Generative systems break the binary. Non-determinism, open output space, open failure modes.
Correctness. Grounded accuracy on the golden set. Groundedness. For any RAG or tool user, can the answer be traced? Safety. Refusal rate for off-policy, jailbreak survival.
Cost & latency. Per-decision cost, P50 and P95. Regression stability. Does yesterday's score hold after a prompt edit or model upgrade?
60 to 150 examples per feature. Below 60: too noisy. Above 150: stops getting looked at.
Happy path ~40%. Edge cases ~30%. Adversarial ~20%. Known regressions ~10%, grows every escape.
Three failure modes to design around:
Position bias. Judges prefer the first answer shown. Score both orderings. Length bias. Judges prefer longer answers. Put this in the rubric. Self-preference. Same-family judge inflates by measurable margin. Cross-family judges where cost allows.
Every gate has a named owner. Gates block merges, not deploys. Thresholds are explicit.
Correctness floor 85%. Groundedness floor 95%. Adversarial refusal 90%. Hallucination ceiling 2%. P95 latency 3s.

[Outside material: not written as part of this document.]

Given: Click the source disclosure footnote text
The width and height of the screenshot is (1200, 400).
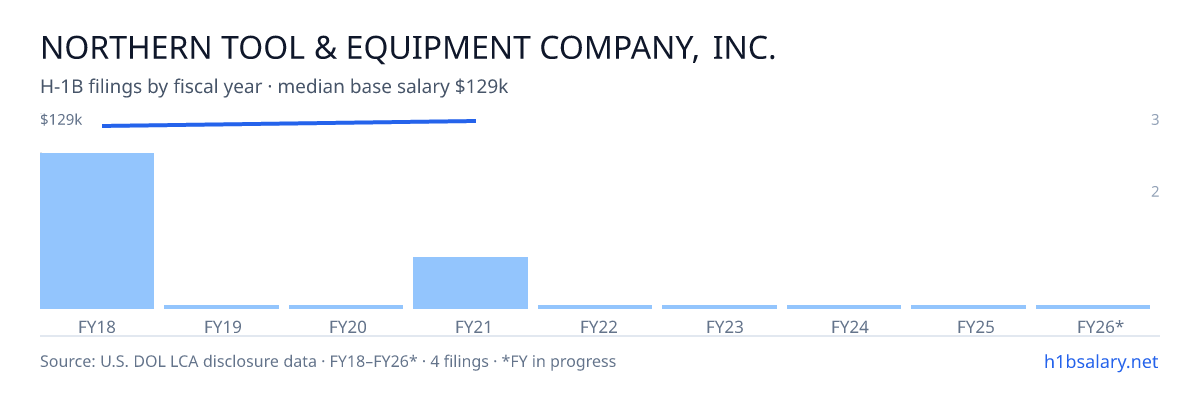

Canary. Internal. 48 to 72 hours. 1% cohort. Real customers, randomized. 10% cohort. Broader, balanced. 100%. Hold for two weeks before declaring stable.

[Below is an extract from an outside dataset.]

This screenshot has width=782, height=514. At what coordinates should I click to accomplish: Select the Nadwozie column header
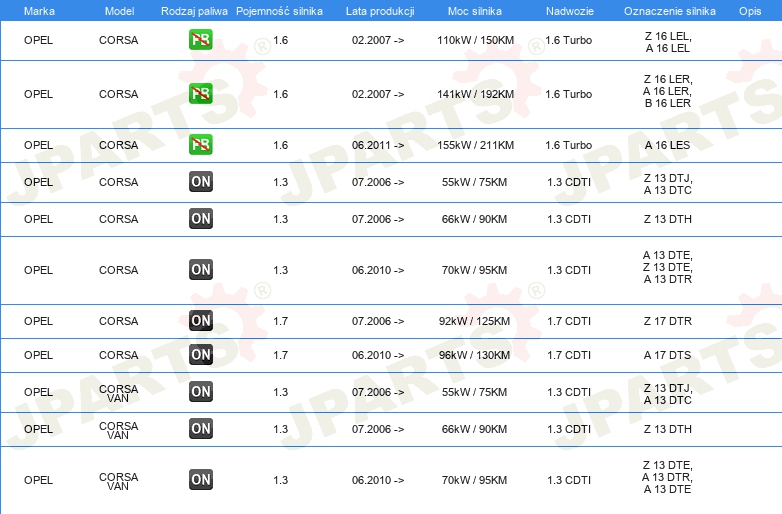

Each stage has exit criteria. Criteria are observable before promotion. Do not telescope. Canary is not production.
"Does it still work?" replaces "is it ready?"

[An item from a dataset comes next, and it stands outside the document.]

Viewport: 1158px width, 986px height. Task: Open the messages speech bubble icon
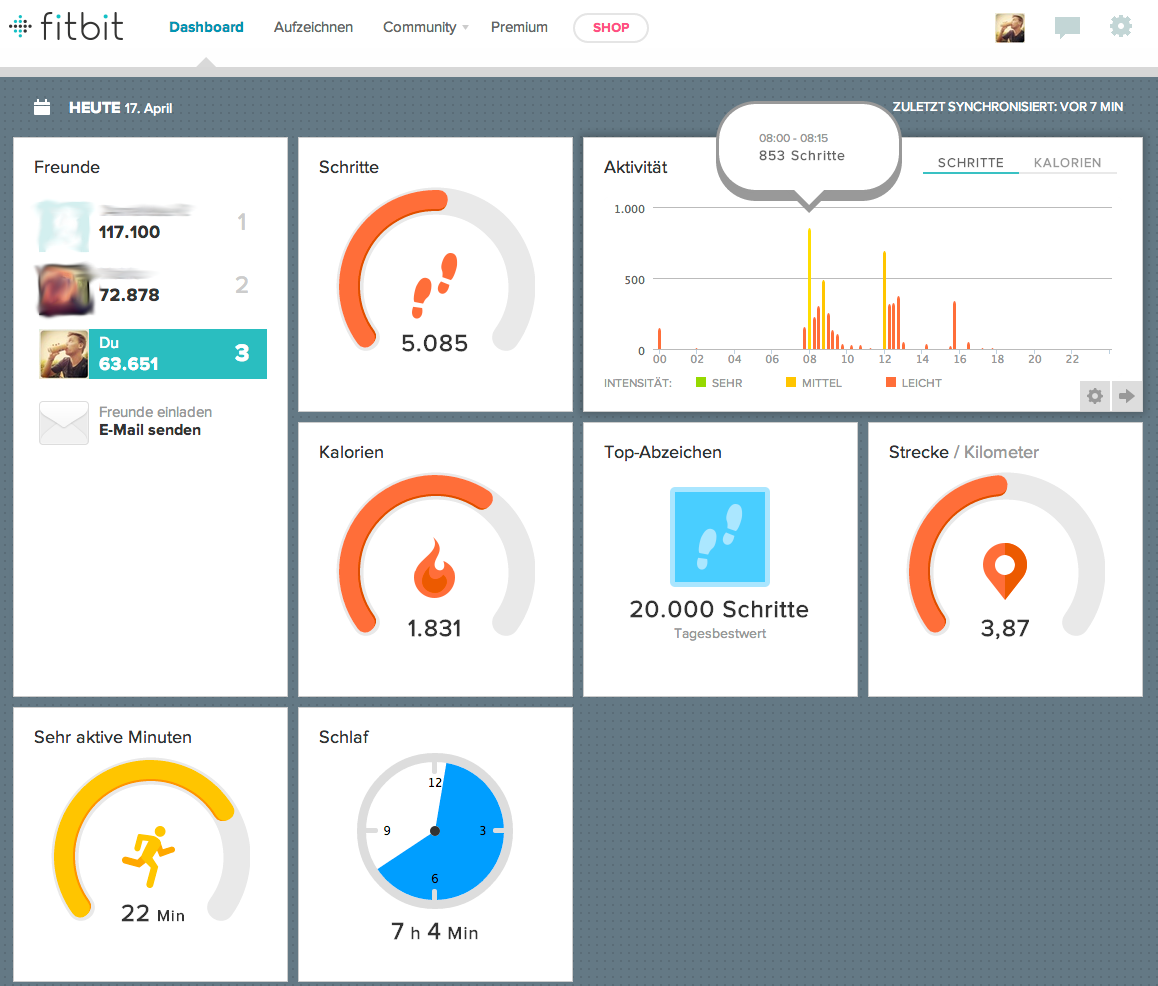pos(1067,28)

Four drift sources: model, context, prompt, upstream.
The defense: weekly regression run. CI job, golden set, dashboard, Slack. Twenty lines of code. Catches slow rot.
Scripted acceptance testing does not disappear. It shifts.
The new work: rubric design, golden-set curation, release-gate ownership. The new QA engineer: authors 100 examples, specifies a judge rubric, owns the gate thresholds.
Write down the current release gate for your AI feature. Build a 60-example golden set for the highest-blast-radius feature. Schedule the weekly regression run, even if the rubric is rough.
Shipping the rhythm is more valuable than perfecting the artifacts.